For more information or to arrange pickup, please contact [Your Name] at
[Your Phone Number]. Thank you!
Considerations
Choosing variants
| Content type | Pick winner via |
|---|---|
| Open-ended user-facing | Human labeling |
| Behavior-driving content | Outcome metric (with frustration weighting) |
| Consumed by automation | Evaluator (does the code compile? run fast?) |
Use what you already have: defined metrics, rubrics, UI choice presentation, query logs.
In-distribution requirement
The LLM you preference-tune has to be capable of producing the chosen content in its original distribution. The easy way is to use the same model for content generation and tuning, like the example does with Qwen2-0.5B. The hard way is to generate content with a bigger model, then SFT-tune the smaller target before doing DPO. The Qwen2 ads weren't good, but they were ads, which was enough.
Extension to images
Use DiffusionDPO to preference-tune image diffusion models:
Generate two images per prompt, evaluate by downstream behavior (article click-through, say), and run the DPO training script:
accelerate launch --mixed_precision="fp16" train.py \
--pretrained_model_name_or_path=$MODEL_NAME \
--dataset_name=$DATASET_NAME \
--output_dir="tmp-sd15"
Continuous improvement
DPO needs few high-quality examples. Quality beats quantity. Improve by upgrading the evaluator (this matters most), by diversifying prompts (log production prompts and feedback, add subpar-response prompts to the training set, topic-model to find outliers, route bug intake into the training set), and by iterating: once the model is trained, repeat steps 1 through 4 with the new model. Saturation eventually plateaus, but you can push to the model size's ceiling.
DeepSeek-R1 (early 2025) used iterative DPO on synthetic data for easily verifiable problems, which is the same "aha moment" idea.
The required ingredients are a fast, high-quality evaluator, systematic prompt collection, and training until saturation.
Preference tuning was originally RLHF (Christiano et al. 2017; Ouyang et al. 2022 for LLMs).

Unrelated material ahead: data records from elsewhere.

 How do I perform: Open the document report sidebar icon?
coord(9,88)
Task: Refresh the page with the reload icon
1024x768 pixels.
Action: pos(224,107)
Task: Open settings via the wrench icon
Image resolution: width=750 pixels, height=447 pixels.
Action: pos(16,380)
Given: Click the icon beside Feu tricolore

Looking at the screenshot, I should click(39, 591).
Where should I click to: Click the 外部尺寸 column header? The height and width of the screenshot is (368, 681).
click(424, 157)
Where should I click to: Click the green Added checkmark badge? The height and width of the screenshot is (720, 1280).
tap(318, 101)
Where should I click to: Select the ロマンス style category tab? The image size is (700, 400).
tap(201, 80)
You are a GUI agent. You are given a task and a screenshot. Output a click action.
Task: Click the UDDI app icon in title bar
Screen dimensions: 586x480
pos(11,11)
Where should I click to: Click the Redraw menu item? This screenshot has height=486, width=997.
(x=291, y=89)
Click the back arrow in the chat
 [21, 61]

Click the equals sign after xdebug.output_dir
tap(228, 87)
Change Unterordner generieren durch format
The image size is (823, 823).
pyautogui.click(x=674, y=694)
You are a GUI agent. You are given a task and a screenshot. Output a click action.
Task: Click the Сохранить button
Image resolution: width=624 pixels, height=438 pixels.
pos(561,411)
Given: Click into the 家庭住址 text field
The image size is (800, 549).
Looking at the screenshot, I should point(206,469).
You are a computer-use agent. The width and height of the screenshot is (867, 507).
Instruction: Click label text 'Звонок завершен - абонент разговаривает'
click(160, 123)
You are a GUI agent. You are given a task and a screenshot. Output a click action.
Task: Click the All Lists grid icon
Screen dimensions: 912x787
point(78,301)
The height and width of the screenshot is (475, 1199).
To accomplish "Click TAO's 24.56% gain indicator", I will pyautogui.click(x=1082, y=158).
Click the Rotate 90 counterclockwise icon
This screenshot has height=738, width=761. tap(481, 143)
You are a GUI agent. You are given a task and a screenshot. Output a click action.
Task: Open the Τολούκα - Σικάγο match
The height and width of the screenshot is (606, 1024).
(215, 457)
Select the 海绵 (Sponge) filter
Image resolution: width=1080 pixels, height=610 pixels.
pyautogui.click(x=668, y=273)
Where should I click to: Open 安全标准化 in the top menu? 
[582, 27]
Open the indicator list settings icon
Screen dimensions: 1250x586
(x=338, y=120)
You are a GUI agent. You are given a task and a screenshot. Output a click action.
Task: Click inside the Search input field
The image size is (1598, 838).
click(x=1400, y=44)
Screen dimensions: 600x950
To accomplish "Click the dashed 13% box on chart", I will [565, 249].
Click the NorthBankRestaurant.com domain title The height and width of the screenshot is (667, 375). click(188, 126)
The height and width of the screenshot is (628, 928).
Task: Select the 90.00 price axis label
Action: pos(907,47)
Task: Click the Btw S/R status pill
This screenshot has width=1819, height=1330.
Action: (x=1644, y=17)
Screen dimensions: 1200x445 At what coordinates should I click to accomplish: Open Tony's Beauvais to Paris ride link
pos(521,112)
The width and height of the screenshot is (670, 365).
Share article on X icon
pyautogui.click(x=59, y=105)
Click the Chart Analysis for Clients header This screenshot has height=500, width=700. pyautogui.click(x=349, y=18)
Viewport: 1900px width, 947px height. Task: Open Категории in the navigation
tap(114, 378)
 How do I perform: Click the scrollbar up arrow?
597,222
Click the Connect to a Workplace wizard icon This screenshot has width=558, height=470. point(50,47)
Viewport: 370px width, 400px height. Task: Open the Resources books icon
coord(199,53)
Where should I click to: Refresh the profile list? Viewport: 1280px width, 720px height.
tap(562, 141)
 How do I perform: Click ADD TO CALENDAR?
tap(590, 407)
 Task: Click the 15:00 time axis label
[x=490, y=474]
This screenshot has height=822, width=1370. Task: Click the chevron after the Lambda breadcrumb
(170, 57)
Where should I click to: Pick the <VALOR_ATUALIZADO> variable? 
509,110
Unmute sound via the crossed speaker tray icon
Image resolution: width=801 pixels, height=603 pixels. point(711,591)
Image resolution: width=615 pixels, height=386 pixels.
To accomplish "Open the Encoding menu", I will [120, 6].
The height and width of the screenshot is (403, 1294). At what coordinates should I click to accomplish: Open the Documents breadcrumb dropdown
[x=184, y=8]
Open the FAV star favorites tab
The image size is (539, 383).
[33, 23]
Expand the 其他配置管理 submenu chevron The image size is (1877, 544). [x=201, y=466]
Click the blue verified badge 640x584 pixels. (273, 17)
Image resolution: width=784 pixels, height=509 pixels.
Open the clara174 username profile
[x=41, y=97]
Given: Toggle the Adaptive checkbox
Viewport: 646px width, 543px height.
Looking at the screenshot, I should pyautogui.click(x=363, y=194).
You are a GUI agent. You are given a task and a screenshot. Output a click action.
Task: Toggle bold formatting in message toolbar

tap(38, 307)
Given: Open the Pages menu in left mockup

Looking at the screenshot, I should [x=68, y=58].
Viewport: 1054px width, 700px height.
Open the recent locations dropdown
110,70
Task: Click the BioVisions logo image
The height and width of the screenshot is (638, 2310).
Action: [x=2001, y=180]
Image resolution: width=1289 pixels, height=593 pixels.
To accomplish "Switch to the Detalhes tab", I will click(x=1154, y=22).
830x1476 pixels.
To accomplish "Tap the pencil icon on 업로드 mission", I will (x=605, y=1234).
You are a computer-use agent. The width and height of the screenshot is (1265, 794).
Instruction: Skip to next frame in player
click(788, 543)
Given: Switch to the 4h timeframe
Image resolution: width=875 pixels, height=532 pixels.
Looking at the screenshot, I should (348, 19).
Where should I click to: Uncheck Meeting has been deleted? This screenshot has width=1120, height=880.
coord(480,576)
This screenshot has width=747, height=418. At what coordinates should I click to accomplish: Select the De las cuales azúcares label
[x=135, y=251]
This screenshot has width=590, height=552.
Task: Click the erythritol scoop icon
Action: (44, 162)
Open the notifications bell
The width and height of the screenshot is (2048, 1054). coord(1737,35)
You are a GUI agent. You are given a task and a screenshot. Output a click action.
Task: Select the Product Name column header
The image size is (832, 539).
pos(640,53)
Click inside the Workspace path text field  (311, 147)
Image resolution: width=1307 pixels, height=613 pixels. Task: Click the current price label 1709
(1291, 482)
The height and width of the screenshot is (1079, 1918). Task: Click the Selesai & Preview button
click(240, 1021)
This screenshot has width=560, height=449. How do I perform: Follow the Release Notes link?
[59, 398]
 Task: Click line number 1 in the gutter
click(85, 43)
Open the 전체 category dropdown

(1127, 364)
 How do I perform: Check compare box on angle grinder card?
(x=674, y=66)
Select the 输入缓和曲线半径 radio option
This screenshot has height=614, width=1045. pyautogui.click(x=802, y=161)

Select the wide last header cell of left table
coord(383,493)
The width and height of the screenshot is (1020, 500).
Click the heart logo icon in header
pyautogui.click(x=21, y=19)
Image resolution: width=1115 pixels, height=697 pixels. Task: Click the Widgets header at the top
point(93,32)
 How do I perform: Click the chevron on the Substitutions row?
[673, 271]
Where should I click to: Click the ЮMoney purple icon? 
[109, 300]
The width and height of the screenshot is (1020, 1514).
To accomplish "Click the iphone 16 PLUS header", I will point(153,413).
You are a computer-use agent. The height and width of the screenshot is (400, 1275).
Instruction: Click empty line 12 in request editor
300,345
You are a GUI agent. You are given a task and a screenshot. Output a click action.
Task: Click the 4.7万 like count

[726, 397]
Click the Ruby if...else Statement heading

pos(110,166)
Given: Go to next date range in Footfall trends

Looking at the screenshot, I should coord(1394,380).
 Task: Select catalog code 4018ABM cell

DPO is from Raifalov et al. 2023.
Summary
| Pattern | Problem | Solution | When to use |
|---|---|---|---|
| Logits Masking (1) | Generated text must follow style rules for brand / accuracy / compliance | Intercept sampling and zero out non-conforming continuations | Banning brand words, dynamic rules, autocomplete grounded in docs |
| Grammar (2) | Output must conform to a format / data schema | BNF or schema/dataclass passed to the model framework, which masks logits | SQL timestamps, JSON extraction, structured outputs |
| Style Transfer (3) | Convert content to a tone/style that's hard to express as rules but easy to demonstrate | Few-shot examples or fine-tuning on input/output pairs | Brand rewrites, paper to blog, social-media reformatting, image style transfer |
| Reverse Neutralization (4) | Generate content in a style when only desired-style examples exist (no input/output pairs) | Generate neutral form via foundational model; fine-tune to convert neutral to desired style | Local legalese, personal communication style |
| Content Optimization (5) | Optimize for "best" style without knowing what factors matter | Generate pairs, evaluator picks winner, preference dataset, DPO | Ad copy, marketing content, anywhere outcome metrics exist |
The five patterns trade off enforcement against ease of use. Logits Masking gives strict dynamic enforcement but needs logit access, which often forces locally hosted models. Grammar gives a universal structured-output approach via Pydantic or dataclass, with BNF as the escape hatch when validation logic is needed. Style Transfer is the simplest to set up and the weakest at enforcement. Reverse Neutralization solves the no-input-pair problem via an intermediate neutral form. Content Optimization sidesteps the "what makes good?" question entirely by tuning the model on outcomes.